*Saved entries*.
+-------+
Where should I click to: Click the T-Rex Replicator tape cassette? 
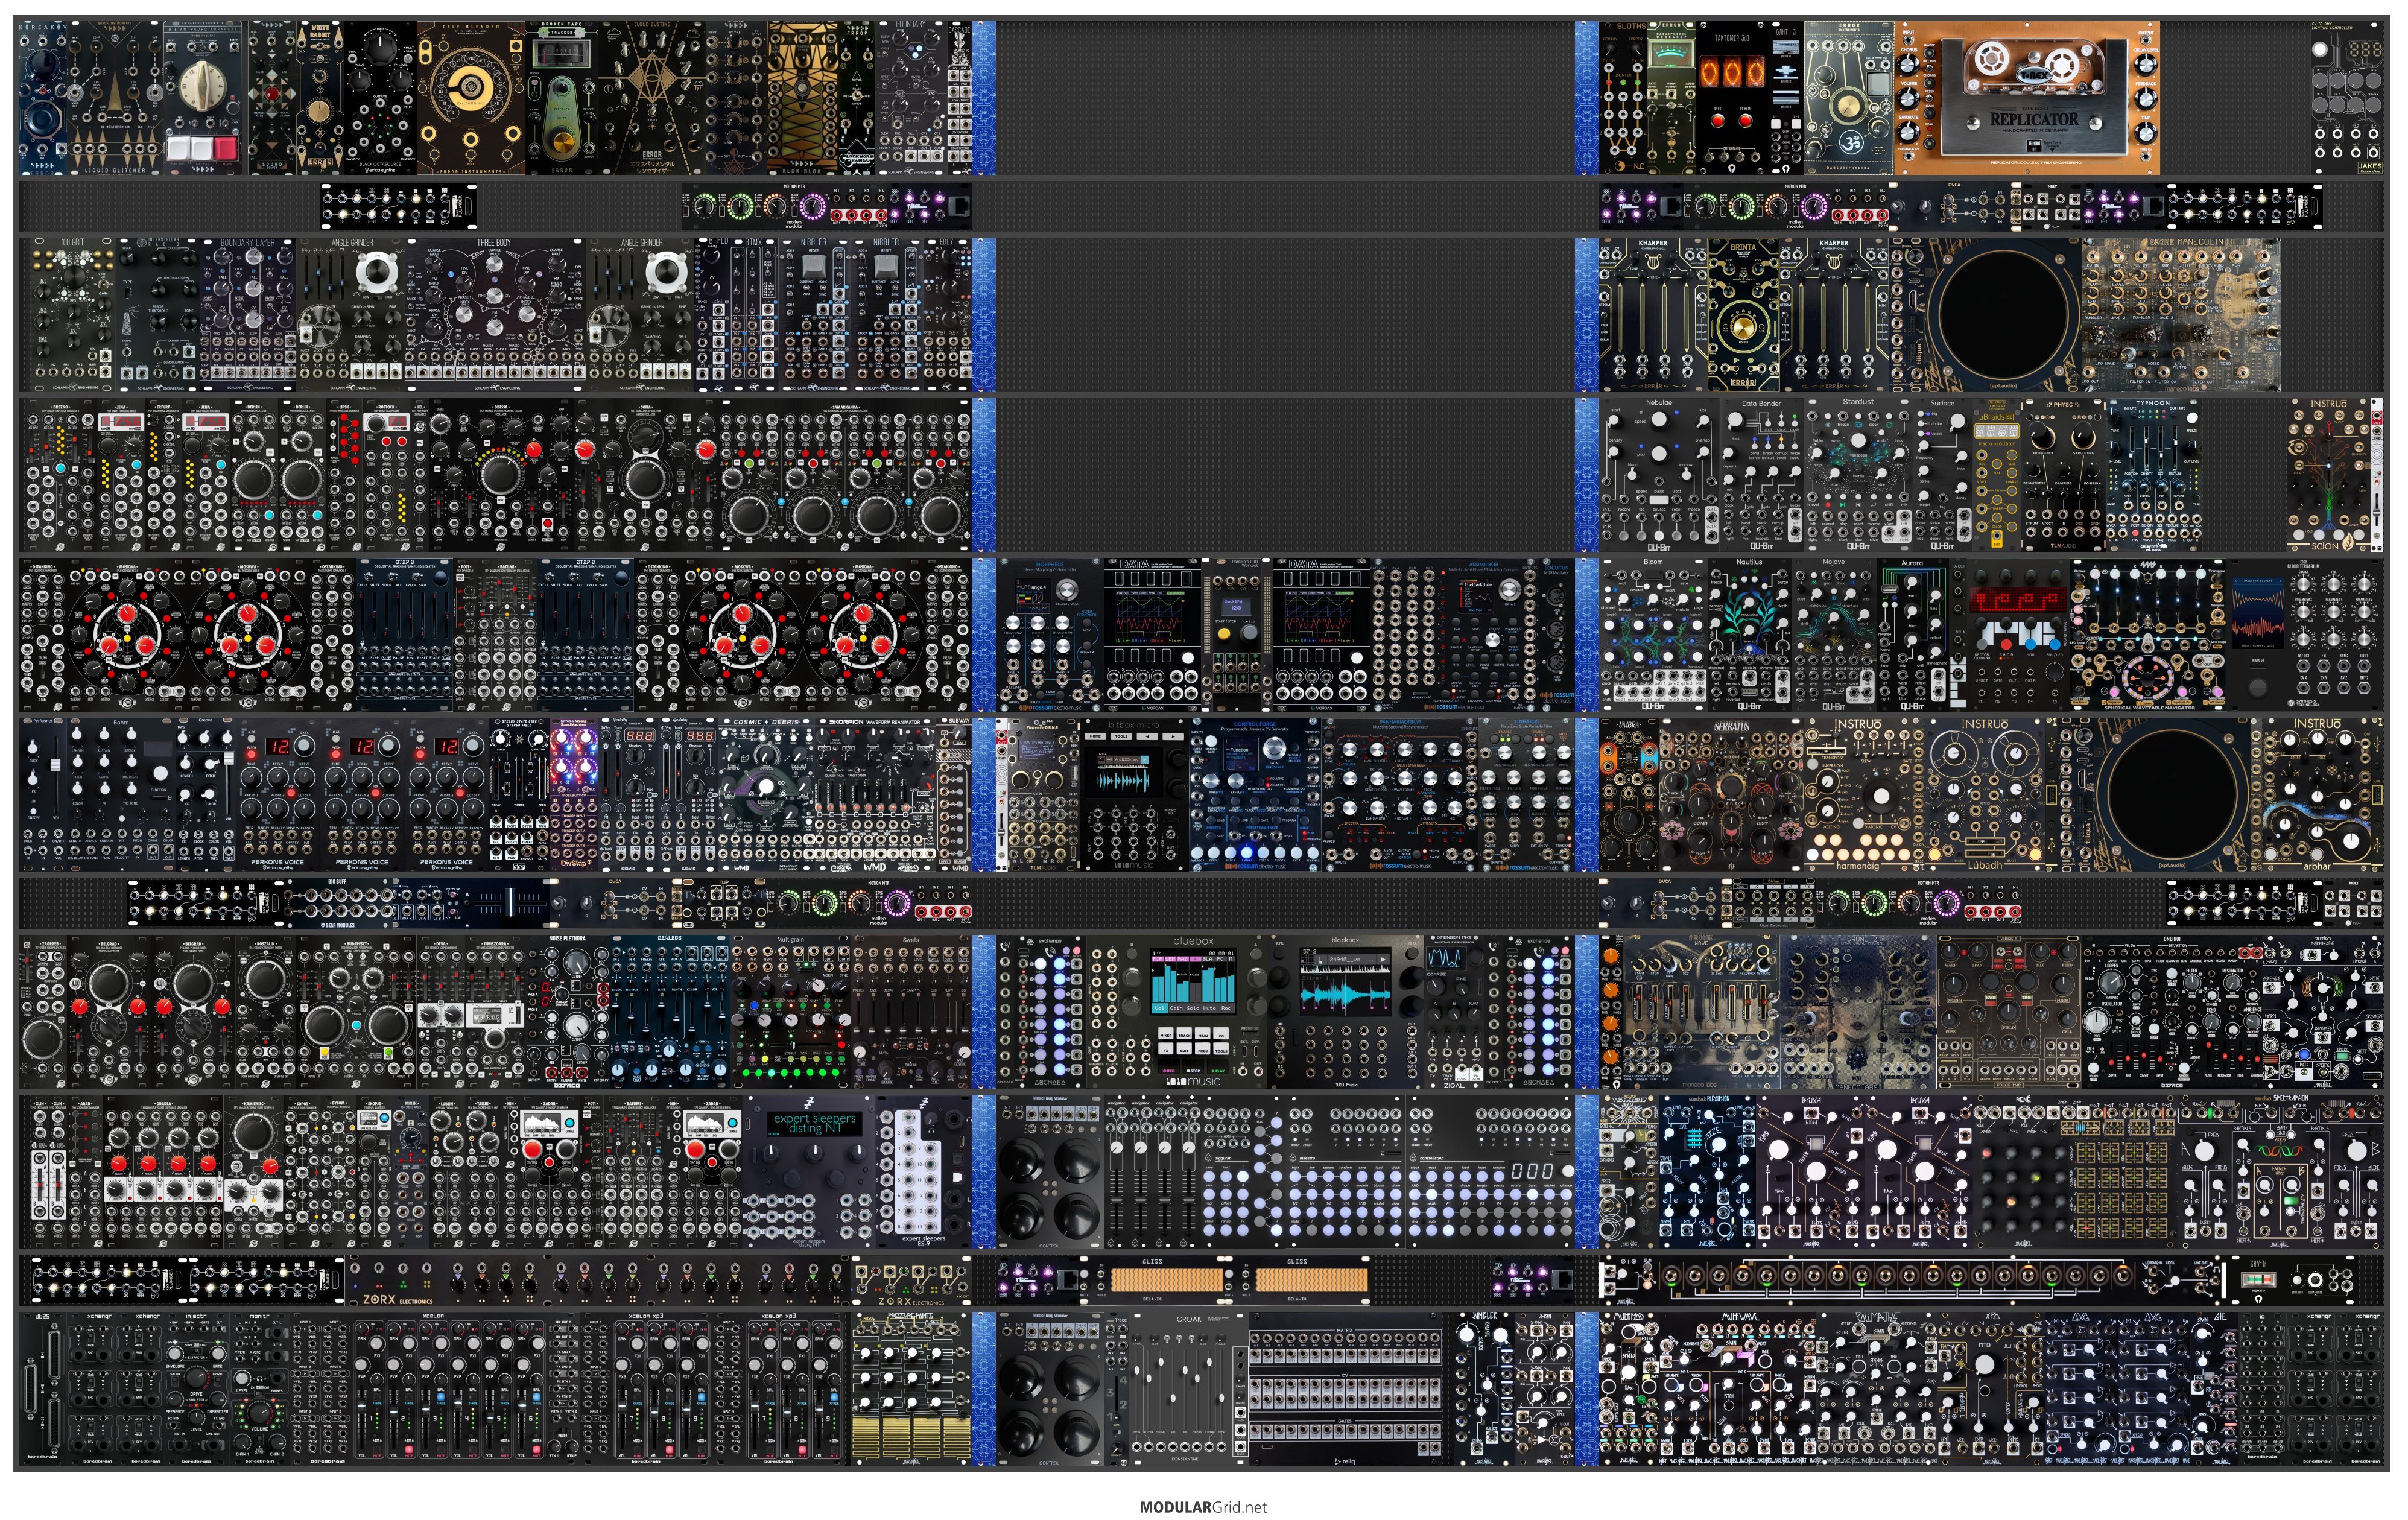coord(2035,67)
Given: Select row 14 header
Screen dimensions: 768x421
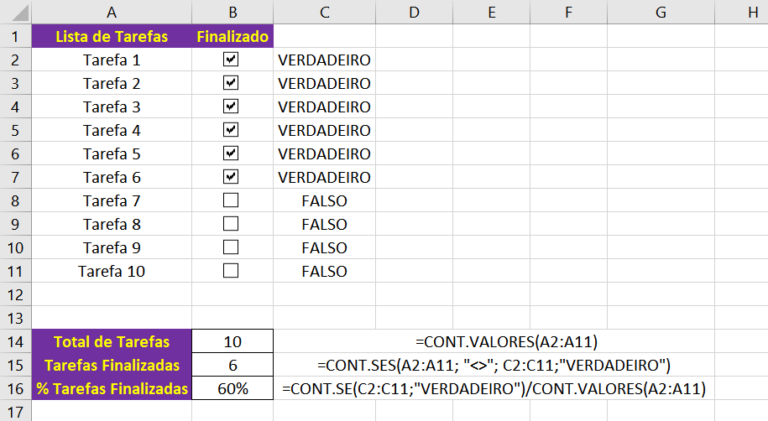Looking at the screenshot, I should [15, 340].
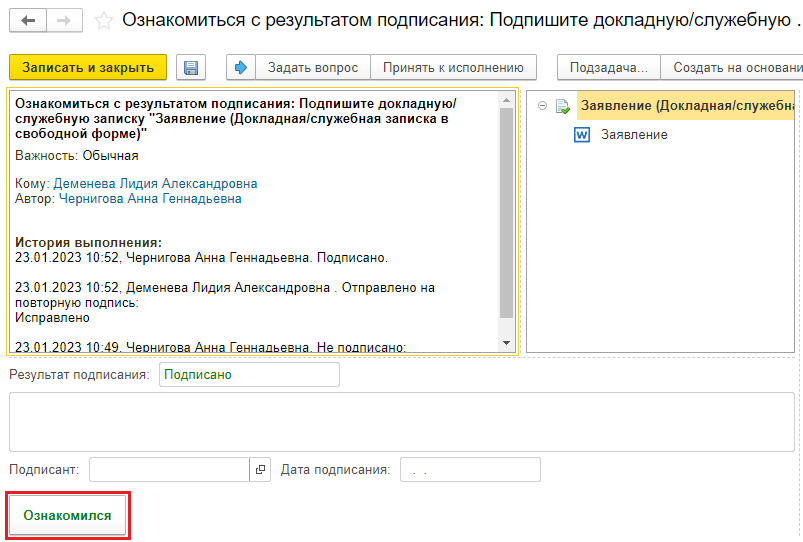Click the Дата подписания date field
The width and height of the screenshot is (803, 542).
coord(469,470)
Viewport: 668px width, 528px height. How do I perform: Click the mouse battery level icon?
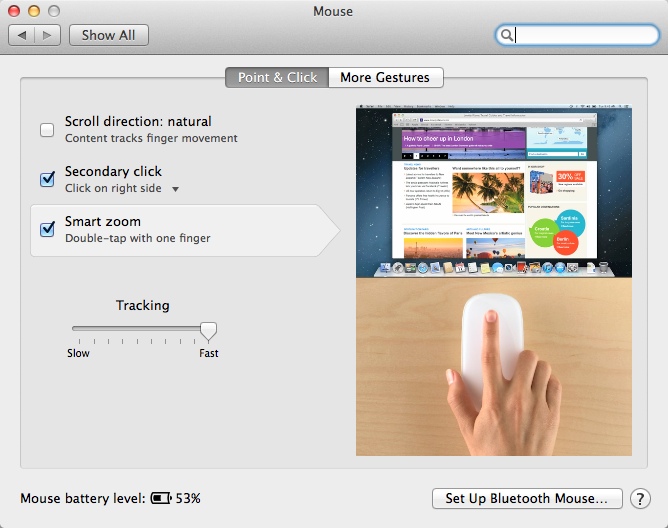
+-------+
*Task description*. Every record gets retyped exactly; no picture goes into the copy.

*Response below*.
Where should I click to: Click the T-Rex Replicator tape cassette? 
coord(2035,67)
Given: Select row 14 header
Screen dimensions: 768x421
Looking at the screenshot, I should [15, 340].
Click the Дата подписания date field
The width and height of the screenshot is (803, 542).
coord(469,470)
Viewport: 668px width, 528px height. How do I perform: Click the mouse battery level icon?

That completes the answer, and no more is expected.